**** RECORDS PROVIDED ****

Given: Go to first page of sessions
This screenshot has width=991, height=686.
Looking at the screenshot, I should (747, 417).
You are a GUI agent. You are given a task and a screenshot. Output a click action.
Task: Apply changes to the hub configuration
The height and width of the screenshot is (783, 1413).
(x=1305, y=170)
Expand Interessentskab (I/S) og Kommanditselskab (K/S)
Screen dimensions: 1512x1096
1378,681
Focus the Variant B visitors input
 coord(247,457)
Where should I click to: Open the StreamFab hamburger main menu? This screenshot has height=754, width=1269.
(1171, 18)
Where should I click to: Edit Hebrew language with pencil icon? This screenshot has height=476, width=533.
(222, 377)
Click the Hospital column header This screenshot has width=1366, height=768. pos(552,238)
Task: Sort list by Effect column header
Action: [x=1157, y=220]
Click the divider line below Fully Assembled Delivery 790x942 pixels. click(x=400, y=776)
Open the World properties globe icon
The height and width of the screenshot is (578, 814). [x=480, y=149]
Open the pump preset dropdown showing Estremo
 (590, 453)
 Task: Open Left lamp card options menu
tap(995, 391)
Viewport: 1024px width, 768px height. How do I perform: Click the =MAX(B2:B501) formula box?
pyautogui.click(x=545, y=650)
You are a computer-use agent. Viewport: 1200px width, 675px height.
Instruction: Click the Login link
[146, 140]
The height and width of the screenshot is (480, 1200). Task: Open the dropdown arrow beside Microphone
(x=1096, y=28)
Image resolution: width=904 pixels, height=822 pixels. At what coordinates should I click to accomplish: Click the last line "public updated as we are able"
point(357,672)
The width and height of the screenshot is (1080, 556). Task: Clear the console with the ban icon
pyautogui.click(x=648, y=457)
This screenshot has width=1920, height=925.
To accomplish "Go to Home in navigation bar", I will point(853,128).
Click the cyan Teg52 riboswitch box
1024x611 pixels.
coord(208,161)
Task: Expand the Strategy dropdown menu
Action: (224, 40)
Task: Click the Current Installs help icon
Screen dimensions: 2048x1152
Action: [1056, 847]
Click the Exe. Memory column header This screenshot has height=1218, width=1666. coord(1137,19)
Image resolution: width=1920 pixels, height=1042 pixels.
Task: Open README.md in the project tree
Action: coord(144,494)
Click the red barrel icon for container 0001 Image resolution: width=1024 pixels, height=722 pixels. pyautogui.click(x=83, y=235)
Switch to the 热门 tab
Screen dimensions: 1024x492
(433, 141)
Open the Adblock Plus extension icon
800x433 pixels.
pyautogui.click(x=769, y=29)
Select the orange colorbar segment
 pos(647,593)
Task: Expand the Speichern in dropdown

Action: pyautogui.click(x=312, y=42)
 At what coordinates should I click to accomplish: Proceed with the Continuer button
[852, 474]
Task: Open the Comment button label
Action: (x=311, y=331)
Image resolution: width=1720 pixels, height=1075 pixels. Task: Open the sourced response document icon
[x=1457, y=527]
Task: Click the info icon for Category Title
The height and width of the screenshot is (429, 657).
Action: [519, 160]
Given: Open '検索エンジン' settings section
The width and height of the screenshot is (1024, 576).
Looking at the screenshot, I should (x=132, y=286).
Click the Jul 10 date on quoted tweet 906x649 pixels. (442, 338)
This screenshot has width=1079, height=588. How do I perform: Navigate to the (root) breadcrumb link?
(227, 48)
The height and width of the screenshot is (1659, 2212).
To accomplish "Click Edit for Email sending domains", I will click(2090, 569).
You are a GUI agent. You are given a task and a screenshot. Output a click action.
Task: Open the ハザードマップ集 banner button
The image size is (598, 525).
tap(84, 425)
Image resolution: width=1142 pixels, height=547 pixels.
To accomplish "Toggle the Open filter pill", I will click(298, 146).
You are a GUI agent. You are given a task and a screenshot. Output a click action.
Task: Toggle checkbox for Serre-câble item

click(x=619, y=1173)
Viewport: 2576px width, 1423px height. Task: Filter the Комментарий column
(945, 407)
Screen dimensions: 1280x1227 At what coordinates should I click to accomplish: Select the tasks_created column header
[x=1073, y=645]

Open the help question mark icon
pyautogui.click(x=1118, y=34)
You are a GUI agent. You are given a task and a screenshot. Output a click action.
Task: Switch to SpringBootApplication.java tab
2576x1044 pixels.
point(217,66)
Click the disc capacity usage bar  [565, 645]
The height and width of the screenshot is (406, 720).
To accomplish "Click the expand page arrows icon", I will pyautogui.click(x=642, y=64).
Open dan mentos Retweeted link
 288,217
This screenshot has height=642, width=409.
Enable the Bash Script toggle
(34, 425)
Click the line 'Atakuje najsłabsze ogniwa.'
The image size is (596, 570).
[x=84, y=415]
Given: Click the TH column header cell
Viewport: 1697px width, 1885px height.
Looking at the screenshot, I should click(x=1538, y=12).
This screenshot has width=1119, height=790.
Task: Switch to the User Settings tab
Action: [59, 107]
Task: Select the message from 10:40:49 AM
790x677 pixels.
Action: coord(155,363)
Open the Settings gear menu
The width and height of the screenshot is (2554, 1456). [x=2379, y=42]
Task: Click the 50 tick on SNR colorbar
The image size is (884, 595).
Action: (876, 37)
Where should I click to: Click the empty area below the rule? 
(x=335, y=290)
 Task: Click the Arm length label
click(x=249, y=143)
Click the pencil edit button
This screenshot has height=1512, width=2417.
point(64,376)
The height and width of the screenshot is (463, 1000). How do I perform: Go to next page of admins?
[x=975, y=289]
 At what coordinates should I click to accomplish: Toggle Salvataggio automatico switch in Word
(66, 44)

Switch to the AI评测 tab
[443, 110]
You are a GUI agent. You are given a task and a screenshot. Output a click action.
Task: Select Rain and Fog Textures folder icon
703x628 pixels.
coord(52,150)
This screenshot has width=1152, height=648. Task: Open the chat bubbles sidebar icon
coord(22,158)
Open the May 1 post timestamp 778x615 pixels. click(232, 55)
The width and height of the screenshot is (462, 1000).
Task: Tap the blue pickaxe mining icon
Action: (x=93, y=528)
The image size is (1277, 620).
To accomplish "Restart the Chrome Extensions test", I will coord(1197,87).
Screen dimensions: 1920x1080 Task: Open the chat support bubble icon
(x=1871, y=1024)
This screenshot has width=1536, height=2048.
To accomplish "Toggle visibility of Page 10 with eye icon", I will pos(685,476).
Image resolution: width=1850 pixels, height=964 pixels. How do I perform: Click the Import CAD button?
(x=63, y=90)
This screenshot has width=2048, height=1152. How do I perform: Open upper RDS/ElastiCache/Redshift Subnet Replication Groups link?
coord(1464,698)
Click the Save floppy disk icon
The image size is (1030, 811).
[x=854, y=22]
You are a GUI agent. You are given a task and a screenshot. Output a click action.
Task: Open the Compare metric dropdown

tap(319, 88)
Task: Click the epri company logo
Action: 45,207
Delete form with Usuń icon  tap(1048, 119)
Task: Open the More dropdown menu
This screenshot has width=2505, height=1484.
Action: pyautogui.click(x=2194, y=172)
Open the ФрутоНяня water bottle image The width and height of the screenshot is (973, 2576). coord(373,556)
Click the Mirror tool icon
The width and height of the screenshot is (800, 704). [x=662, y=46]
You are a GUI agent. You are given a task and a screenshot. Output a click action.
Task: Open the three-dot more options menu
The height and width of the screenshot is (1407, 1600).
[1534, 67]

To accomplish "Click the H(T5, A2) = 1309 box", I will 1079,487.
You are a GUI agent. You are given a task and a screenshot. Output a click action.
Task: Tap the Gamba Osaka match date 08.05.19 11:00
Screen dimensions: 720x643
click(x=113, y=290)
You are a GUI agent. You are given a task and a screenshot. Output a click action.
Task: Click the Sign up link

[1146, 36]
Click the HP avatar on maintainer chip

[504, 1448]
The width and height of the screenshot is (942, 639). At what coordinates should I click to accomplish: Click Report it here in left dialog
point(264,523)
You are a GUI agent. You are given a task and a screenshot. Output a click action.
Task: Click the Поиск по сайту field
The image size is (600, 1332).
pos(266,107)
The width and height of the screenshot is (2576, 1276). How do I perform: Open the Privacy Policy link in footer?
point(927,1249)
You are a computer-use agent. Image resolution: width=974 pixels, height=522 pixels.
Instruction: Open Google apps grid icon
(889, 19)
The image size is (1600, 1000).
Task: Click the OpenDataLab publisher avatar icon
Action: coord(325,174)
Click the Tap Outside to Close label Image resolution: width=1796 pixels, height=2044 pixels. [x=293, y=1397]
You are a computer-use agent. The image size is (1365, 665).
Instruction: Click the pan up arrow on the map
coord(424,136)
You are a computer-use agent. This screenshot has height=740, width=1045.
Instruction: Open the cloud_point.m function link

****

EXERCISE PROMPT: Reproduce verbatim the lines of the records from the line containing "Open the May" to the line containing "(x=63, y=90)", including both of those lines.

ANSWER:
Open the May 1 post timestamp 778x615 pixels. click(232, 55)
The width and height of the screenshot is (462, 1000).
Task: Tap the blue pickaxe mining icon
Action: (x=93, y=528)
The image size is (1277, 620).
To accomplish "Restart the Chrome Extensions test", I will coord(1197,87).
Screen dimensions: 1920x1080 Task: Open the chat support bubble icon
(x=1871, y=1024)
This screenshot has width=1536, height=2048.
To accomplish "Toggle visibility of Page 10 with eye icon", I will pos(685,476).
Image resolution: width=1850 pixels, height=964 pixels. How do I perform: Click the Import CAD button?
(x=63, y=90)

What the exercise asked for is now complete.